Thank you kindly in advance.
Chris
#11 by Danny on May 30, 2010 - 11:08 PM
Hey man, where do I have to write the path of the file I want to be compressed? Where can I see these files?
#12 by Danny on May 30, 2010 - 11:09 PM
By the way, Thanks for the source code!
#13 by Jame on September 24, 2010 - 8:39 PM
Chris could you share your work like Eric has? Sounds like it could save me time.
Thanks Eric!
#14 by myb on November 6, 2010 - 4:21 AM
nice blog it does help me a lot.. i may need your help for my project but no one as alive to do a retort for my question.
#15 by hangman2525 on November 28, 2010 - 8:45 AM
thk very mush
very useful source code
#16 by hardik shah on February 24, 2011 - 4:03 AM
Can you send me example using this Huffman.cs class??
Thanks
#17 by person on May 29, 2011 - 11:55 AM
Super lame question! I have encoded my string, how do I decode?? If I convert to bytes it doesnt work??

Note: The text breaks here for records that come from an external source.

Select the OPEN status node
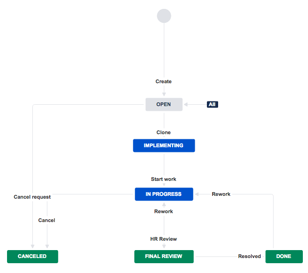click(164, 104)
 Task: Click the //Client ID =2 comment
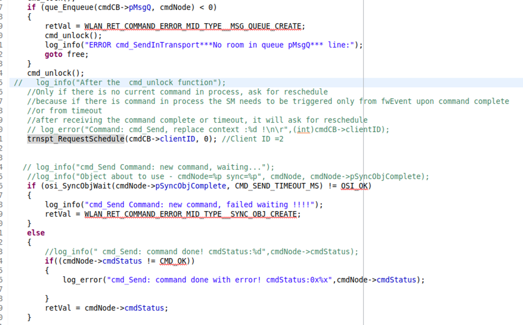click(252, 138)
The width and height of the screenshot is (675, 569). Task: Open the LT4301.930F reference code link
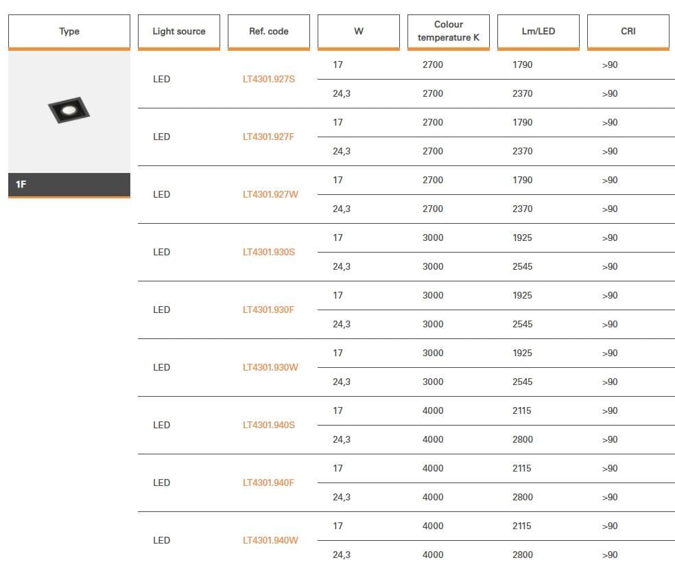tap(268, 310)
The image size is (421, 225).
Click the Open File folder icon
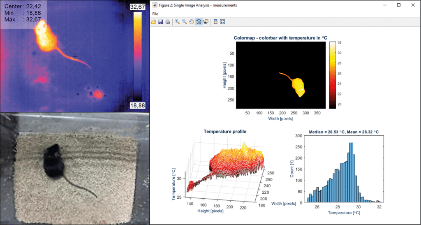(x=153, y=22)
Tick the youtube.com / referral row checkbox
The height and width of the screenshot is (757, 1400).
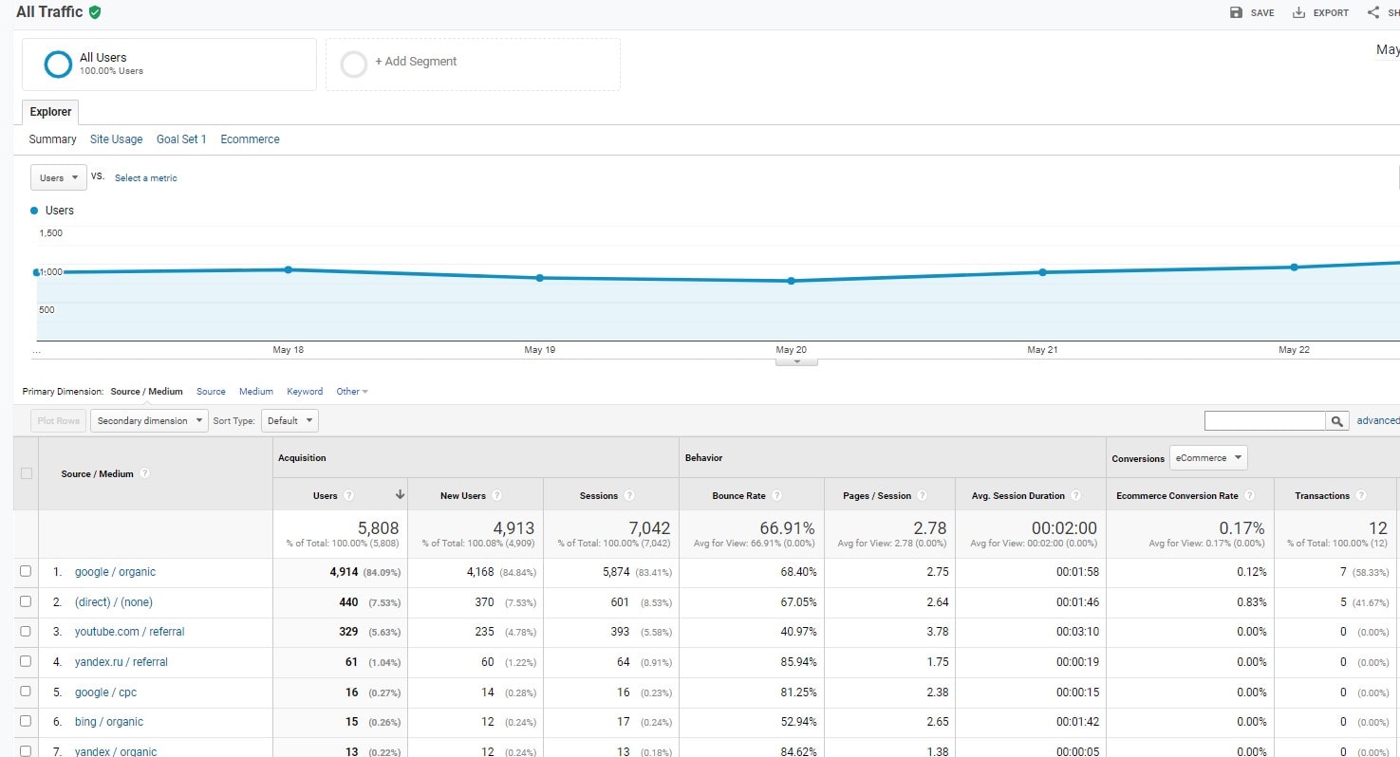tap(26, 631)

#18 by Yosy on July 8, 2011 - 5:35 PM
Hi,
Why you are building the tree and encoding it twice?
first time in -
public byte[] Encode(out string OutputLog)
you build and encode and the you call to Encode()

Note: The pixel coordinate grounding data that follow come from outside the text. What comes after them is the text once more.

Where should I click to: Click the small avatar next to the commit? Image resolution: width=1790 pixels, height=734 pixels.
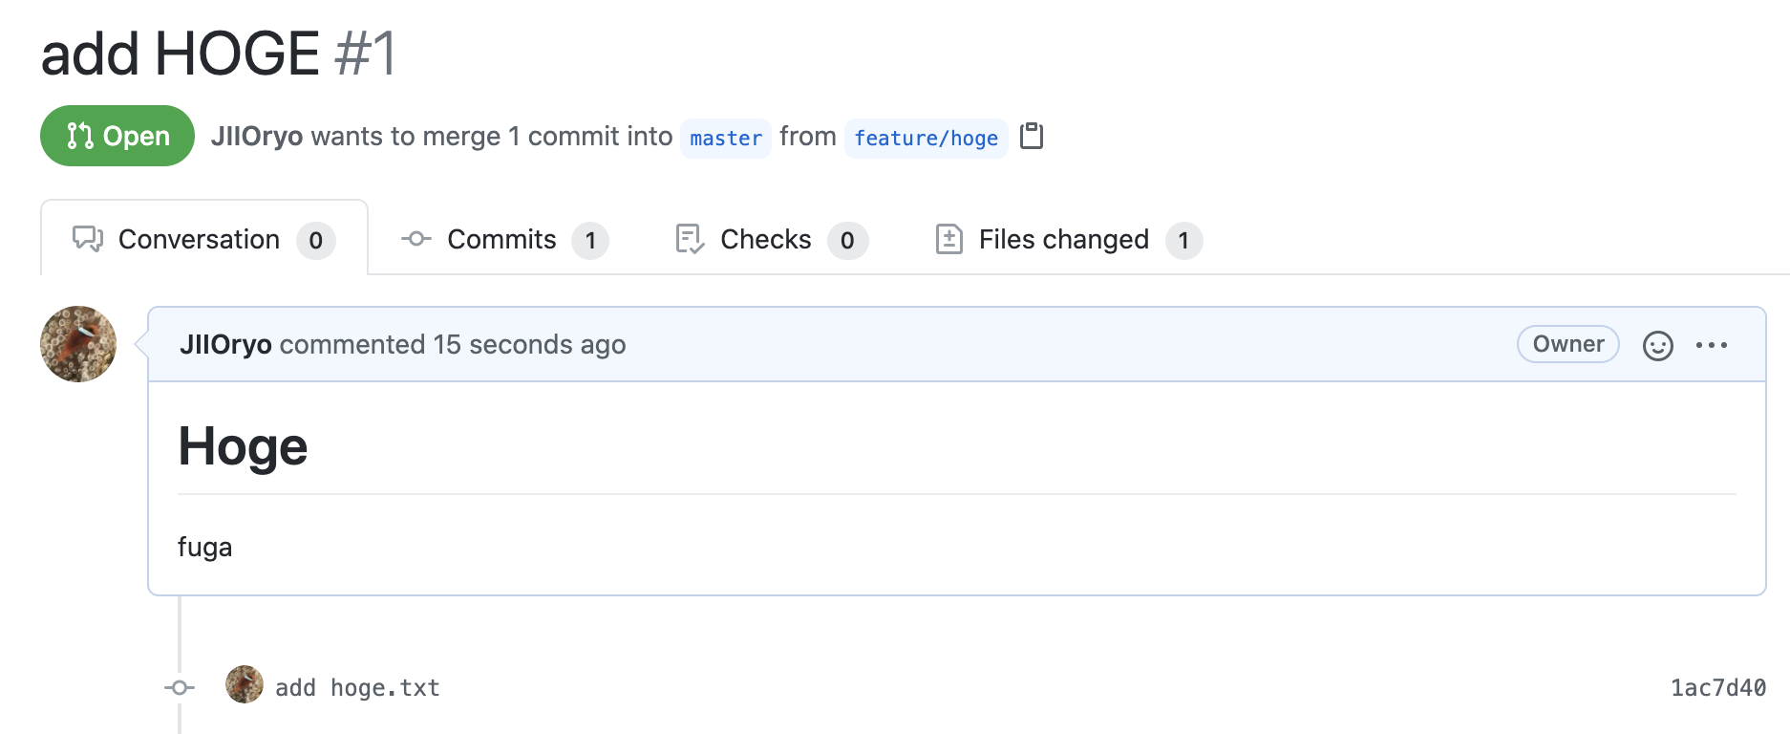point(245,684)
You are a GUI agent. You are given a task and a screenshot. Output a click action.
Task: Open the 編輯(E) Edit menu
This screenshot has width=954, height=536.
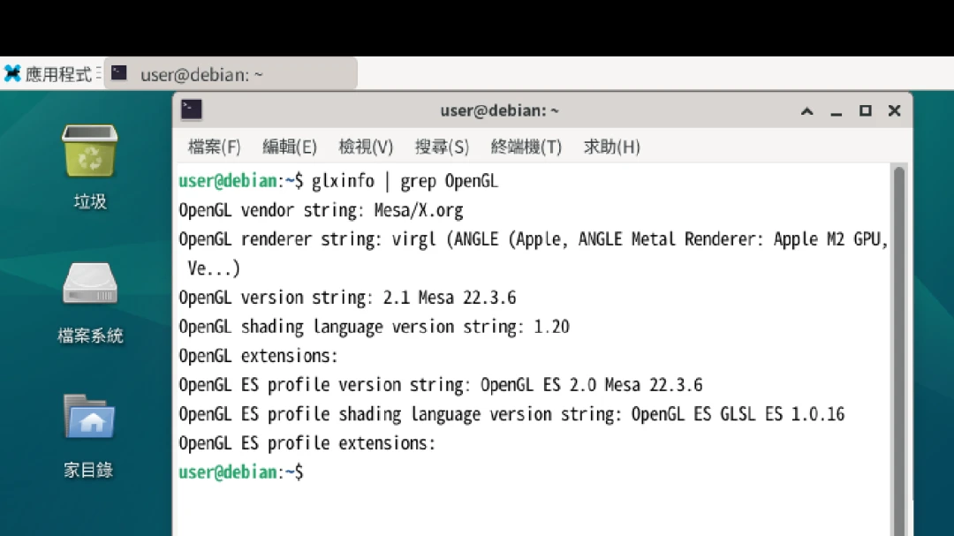(x=290, y=147)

and the second time is in -
public byte[] Encode()
BTW,I really like your code – he is well documented,apply the KISS and MIF(Make it fast) rules and it well readable-code.
Thanks,
really helped to understand huffman coding.

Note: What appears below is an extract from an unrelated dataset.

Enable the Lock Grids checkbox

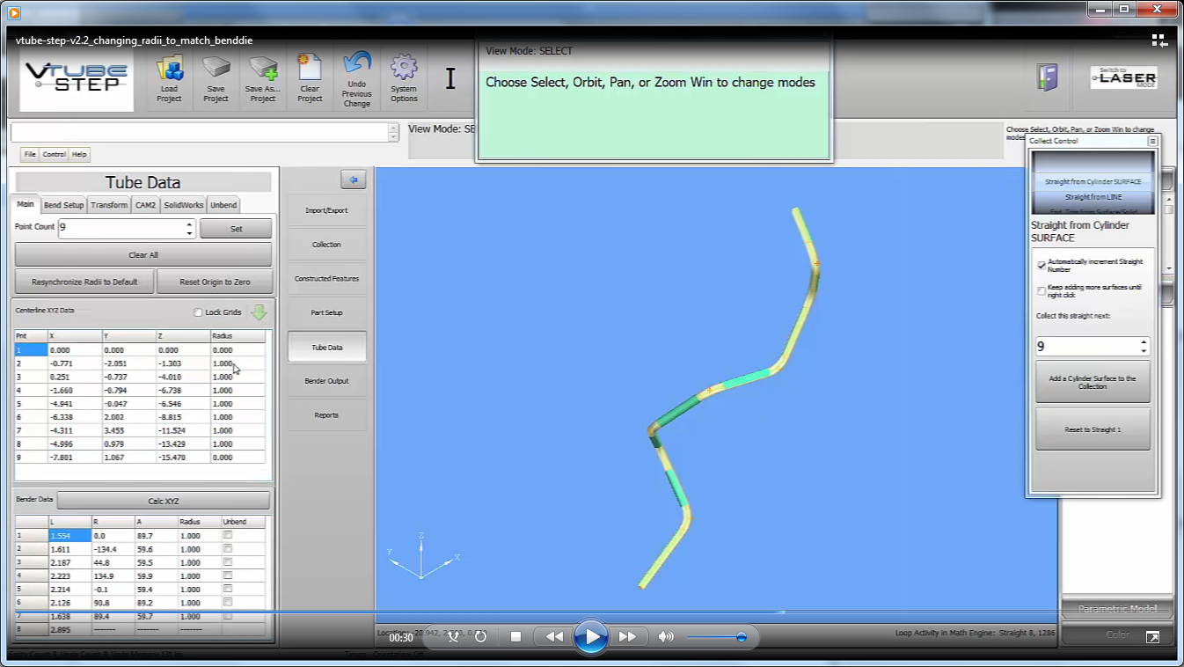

#19 by Bongo on October 14, 2011 - 12:00 AM
Is this freeware/public domain?
#20 by eric on October 14, 2011 - 6:04 AM
Yes. This code is free to use/improve upon.
Enjoy!
#21 by George on October 23, 2011 - 11:51 AM
Hey, can you post or point to Chris’s 16 bit version?
#22 by Michael Brown on October 23, 2011 - 2:34 PM
There is a bug in the Encode(out string OutputLog) function.
The calls to BuildTree(); and EncodeTree(); should be removed as it’s being called twice. This results in garbage data that cant be decoded.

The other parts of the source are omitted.